*** Study text ***
This failure to respond is symptomatic of larger strategic missteps by the Gore campaign. A central contradiction in the Bush candidacy lies in his claiming to be a “new” Republican even as he surrounds himself with senior figures from his father’s administration. The most dramatic illustration is the Dick Cheney selection, but the constant genuflecting to others from the Reagan and Bush defense establishments leaves him wide open to questions about whether there is anything new to the new Republicans. Yet we hear nothing from the Gore side.

This failing spills over into other policy areas. Gore is defensively answering George W. Bush’s charges about declining military readiness and the number of soldiers on food stamps. The Clinton administration hastily shovels additional billions to the military to try “to take the issue away” from Bush. On tax cuts, too, Gore is playing catch-up by arguing about who should get the tax breaks. What they are not saying is that the $200-billion-plus deficits were produced in the old Reagan and Bush administrations by the same type of policies George W. is now proposing: huge hikes in defense expenditures accompanied by massive tax cuts.
*** End of Study text ***
(Assignment):
Continue the commentary on the Gore campaign's strategy, starting after its final sentence.
*** Stored data ***
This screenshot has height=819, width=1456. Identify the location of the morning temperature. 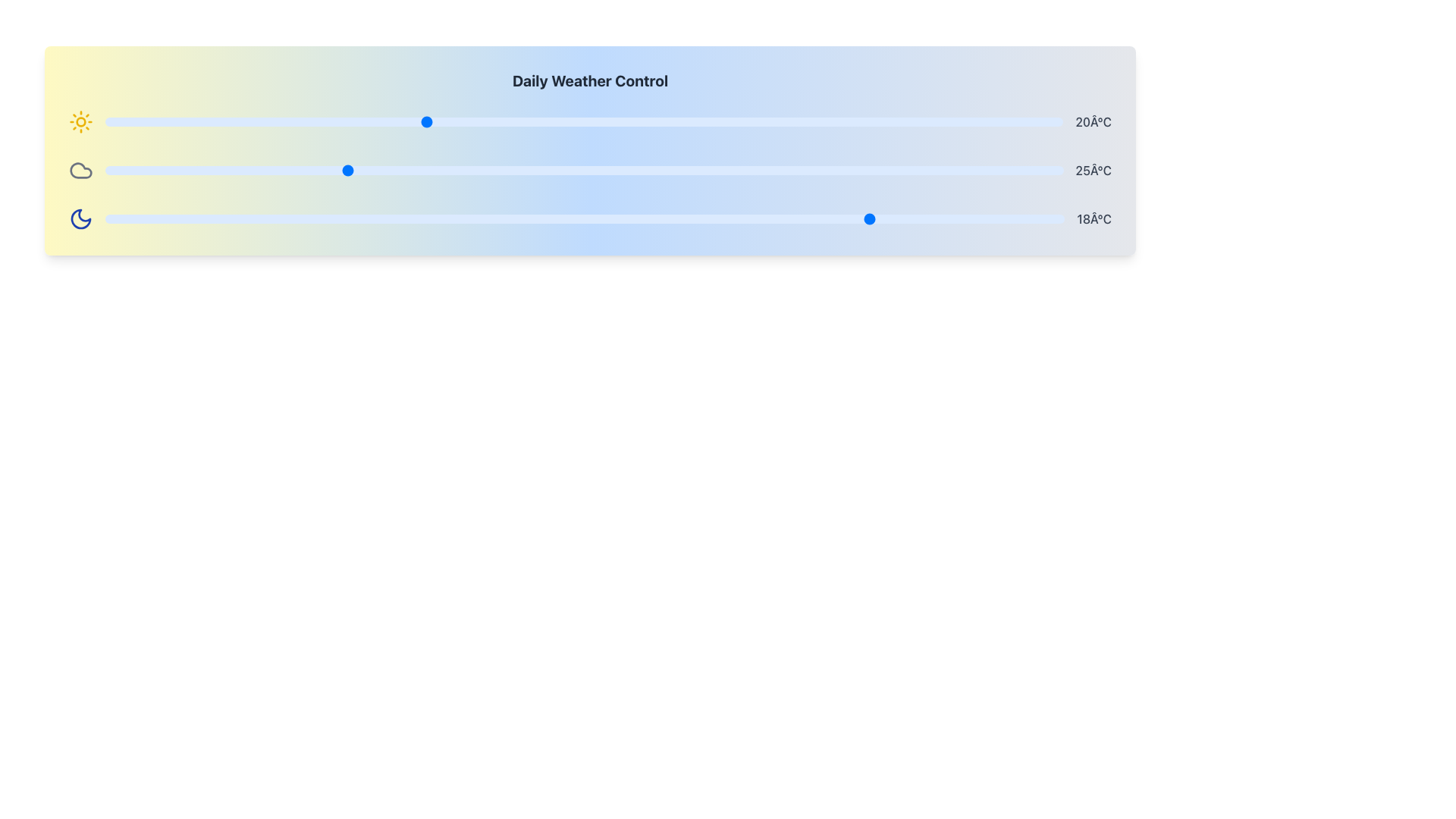
(425, 121).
*** End of Stored data ***
(Response to the task):
The math did not add up then and does not add up now. Why are the Gore people not saying so? It would enable them to seize the initiative, redefine the issue and put Bush on the defensive. Surely Gore’s acceptance speech at the Democratic convention should have had a paragraph on this math, to be repeated ad nauseam by his spinners. Yet they don’t do it, and Gore is dealing with the issue as the Bush campaign has defined it.

This is Gore’s fourth presidential campaign. The first was a dismal failure, the next two must be judged stunning successes (regardless of one’s judgment of the Clinton presidency). Yet it seems that without Bill Clinton’s strategic genius at the helm, Gore’s 2000 campaign may be more likely to go the way of his 1988 campaign than the more recent ones.